Saturday, April 25, 2015

Quirky woods

Some while back I wrote a few posts on quirky places in Dunedin - here, for instance, or here, and here. These posts, which date from 2009 and 2011, are now all in need of updating. I've just updated the one on quirky water, for instance, though it could probably do with a total overhaul.

Anyway, to add to the 'series,' my wife and I today discovered 73 Hillary St. Celia had seen something about it online when she was searching for the whereabouts of chestnut trees in Dunedin, and suggested we go and look.

Well, the chestnut trees, as far as we could see, are still at a fairly early stage of their existence, and won't be producing chestnuts for a while yet. This site has to be one of the most unknown places in the city. Obviously locals know about it, but I doubt if the general population is up with it.

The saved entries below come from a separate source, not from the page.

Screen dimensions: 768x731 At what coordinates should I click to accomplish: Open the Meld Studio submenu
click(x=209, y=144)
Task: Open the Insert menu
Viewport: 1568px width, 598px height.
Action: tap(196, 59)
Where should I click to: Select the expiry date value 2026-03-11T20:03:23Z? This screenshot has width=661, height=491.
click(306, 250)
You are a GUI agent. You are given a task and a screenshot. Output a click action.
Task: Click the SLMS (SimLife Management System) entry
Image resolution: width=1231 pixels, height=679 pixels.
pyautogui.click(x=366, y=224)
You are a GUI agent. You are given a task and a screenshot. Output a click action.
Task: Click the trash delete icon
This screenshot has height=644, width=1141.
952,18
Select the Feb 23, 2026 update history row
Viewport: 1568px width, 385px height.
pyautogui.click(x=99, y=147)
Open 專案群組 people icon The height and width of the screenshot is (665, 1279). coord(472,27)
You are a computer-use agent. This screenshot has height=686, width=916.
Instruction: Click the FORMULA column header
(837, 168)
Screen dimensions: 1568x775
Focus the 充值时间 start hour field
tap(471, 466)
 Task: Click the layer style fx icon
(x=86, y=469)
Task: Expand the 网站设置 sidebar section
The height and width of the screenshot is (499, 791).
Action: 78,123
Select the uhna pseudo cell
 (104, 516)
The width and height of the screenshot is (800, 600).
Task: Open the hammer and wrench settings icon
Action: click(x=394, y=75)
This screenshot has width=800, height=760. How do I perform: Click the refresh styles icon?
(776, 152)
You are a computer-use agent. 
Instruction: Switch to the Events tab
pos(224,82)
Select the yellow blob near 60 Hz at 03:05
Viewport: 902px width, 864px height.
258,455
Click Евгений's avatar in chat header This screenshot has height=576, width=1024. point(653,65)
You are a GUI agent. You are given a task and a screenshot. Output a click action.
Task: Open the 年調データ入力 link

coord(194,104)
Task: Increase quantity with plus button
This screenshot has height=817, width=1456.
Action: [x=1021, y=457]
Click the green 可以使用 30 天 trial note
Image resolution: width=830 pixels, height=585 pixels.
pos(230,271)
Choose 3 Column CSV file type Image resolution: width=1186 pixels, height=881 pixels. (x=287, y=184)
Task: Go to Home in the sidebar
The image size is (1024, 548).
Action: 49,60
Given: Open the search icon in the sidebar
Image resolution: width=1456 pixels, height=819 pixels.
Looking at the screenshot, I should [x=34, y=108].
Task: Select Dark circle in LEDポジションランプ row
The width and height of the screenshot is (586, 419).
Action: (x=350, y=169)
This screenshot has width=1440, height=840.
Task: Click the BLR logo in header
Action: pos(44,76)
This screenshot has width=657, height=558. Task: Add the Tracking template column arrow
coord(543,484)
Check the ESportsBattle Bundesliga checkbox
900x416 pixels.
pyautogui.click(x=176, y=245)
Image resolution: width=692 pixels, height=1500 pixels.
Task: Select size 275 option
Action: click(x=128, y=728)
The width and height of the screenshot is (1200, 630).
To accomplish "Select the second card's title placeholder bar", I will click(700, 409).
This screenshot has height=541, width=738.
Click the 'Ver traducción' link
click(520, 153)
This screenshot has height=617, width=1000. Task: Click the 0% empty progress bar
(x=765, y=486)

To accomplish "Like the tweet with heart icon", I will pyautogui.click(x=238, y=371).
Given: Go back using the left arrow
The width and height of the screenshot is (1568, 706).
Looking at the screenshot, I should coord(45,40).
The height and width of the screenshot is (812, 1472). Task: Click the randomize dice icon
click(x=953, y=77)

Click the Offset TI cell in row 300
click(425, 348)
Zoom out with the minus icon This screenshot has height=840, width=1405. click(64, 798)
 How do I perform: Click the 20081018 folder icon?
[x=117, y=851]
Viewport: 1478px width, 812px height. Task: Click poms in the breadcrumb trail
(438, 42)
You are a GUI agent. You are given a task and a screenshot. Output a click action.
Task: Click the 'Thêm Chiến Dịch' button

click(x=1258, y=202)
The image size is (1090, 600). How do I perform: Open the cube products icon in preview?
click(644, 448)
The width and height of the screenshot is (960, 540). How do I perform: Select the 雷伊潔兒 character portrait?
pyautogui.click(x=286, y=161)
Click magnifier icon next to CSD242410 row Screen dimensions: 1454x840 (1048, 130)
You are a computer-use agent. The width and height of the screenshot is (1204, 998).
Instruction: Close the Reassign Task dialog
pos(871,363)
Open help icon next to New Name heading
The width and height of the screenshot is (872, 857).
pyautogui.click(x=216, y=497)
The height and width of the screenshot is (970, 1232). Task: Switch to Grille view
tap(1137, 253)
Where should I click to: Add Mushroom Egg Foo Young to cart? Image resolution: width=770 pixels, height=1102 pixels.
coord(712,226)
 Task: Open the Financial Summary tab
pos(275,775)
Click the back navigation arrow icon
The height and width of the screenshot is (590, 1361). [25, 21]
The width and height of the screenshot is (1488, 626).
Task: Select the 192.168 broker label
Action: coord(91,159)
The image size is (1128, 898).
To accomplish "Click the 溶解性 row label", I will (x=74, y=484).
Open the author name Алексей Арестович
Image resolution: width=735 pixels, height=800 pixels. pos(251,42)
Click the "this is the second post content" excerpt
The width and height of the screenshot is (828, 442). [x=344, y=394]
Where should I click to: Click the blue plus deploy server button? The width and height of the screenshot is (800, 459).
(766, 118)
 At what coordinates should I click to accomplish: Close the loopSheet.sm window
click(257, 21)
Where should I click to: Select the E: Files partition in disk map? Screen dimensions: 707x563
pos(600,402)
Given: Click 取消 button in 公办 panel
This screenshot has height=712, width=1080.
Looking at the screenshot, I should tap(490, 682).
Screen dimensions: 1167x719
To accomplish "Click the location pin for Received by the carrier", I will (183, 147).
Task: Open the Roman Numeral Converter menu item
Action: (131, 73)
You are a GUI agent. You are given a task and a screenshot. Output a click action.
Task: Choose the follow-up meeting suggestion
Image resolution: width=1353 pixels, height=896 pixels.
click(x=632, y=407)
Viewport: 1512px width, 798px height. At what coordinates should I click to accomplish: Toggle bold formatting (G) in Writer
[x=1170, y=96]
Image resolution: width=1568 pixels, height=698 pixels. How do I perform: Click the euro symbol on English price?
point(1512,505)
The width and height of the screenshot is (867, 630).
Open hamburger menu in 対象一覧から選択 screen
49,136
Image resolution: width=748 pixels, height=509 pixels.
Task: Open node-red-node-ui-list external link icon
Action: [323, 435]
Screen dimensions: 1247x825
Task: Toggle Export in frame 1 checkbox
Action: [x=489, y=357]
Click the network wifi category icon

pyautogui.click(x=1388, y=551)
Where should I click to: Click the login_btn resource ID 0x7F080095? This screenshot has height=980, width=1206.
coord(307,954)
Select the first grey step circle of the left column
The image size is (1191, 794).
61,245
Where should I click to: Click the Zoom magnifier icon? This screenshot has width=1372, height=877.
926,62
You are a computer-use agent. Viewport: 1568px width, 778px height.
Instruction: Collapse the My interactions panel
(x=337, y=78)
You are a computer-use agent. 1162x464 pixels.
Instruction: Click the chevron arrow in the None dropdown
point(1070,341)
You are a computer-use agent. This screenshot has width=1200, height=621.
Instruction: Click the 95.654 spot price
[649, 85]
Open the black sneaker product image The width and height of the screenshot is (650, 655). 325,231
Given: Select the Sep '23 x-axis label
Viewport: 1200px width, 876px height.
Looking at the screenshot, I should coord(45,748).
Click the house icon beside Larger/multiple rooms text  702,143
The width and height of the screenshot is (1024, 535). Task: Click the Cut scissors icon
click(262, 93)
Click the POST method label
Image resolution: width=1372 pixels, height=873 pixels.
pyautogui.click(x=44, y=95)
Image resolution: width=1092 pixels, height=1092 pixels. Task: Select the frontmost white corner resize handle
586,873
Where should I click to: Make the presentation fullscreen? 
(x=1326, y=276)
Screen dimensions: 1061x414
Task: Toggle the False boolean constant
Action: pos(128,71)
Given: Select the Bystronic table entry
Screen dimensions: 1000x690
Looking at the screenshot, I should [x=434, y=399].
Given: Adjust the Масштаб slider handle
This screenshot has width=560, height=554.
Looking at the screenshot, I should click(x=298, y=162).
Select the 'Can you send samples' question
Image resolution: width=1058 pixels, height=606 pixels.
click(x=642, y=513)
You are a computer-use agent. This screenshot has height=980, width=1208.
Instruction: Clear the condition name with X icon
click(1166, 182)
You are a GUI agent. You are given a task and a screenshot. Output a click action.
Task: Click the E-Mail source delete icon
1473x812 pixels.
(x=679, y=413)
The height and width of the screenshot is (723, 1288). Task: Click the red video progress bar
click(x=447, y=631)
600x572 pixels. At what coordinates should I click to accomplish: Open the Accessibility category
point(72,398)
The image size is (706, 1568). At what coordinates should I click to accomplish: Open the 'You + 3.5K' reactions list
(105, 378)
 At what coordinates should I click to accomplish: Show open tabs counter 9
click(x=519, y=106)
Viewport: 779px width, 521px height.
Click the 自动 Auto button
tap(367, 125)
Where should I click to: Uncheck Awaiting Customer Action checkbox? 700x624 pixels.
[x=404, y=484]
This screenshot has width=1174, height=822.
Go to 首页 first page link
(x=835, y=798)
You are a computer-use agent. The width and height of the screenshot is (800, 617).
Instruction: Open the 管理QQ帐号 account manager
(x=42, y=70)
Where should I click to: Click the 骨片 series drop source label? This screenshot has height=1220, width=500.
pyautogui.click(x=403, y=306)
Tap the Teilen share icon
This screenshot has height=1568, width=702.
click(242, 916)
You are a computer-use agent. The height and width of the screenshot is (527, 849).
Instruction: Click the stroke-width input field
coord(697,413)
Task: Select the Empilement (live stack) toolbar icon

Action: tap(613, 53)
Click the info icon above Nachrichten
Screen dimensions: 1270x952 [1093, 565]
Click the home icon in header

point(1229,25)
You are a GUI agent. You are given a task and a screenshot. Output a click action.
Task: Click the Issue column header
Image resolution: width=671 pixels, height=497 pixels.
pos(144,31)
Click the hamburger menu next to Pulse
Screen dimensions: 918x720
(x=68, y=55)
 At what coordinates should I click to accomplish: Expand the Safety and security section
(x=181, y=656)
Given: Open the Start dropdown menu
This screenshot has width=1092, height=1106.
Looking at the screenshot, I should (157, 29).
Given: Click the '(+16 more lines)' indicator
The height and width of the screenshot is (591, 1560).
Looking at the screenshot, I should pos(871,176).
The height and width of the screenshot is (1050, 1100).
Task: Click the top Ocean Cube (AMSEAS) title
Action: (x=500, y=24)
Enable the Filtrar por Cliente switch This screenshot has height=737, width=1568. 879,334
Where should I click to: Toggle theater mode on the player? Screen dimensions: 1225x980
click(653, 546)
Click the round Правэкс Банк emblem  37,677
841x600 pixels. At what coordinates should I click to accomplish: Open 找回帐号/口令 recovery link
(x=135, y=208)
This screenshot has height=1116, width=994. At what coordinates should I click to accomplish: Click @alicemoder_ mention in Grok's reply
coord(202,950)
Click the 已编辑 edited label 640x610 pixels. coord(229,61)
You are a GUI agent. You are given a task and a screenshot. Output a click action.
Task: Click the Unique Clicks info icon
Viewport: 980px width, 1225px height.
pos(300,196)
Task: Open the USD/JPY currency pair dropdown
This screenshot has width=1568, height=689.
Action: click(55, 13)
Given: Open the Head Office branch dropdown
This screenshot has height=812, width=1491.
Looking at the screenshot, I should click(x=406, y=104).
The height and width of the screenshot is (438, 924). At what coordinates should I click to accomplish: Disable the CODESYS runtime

For a start, even though it has a street number online, there's no sign, and certainly no postbox. You go down an unmarked track between 71 and 75 and after encountering a couple of metal stands that stop people taking bikes in, you find yourself in a wonderful area full of trees - new and old - between the back of the Hillary St houses and the Motorway. It's a bit noisy at times, because of the cars going up and down the motorway, but it still manages to be very peaceful.

It's a piece of land on the hillside that is undulating, to say the least. Some of it is steep(ish) and some flat(ish). The ground underneath you is at present carpeted with thousands of leaves, so it's lovely to walk on. It's a bit like being in a English wood, although most English woods would be older and the trees would be ancient. There are some elderly trees here, but also plenty of new ones coming along, plus a good number of rhododendron bushes still in their youth.

It has a charm all its own - the dog loved it, and we loved it too. You could picnic there, at a pinch, and it's surprisingly clear of rubbish (only up towards the back of one set of houses was there any sign of unrecycled stuff.

And the view across the motorway at present is a delight: hundreds of trees of all sorts of colours: browns, yellows, reds. Who needs to go to Arrowtown to see Autumn at its best?

2 comments:

Lydia said...

That sounds like a marvellous place to visit! I love hidden spots like that. Toronto has a few of them, too.

Mike Crowl said...

It is a great place...but considerably smaller than Toronto!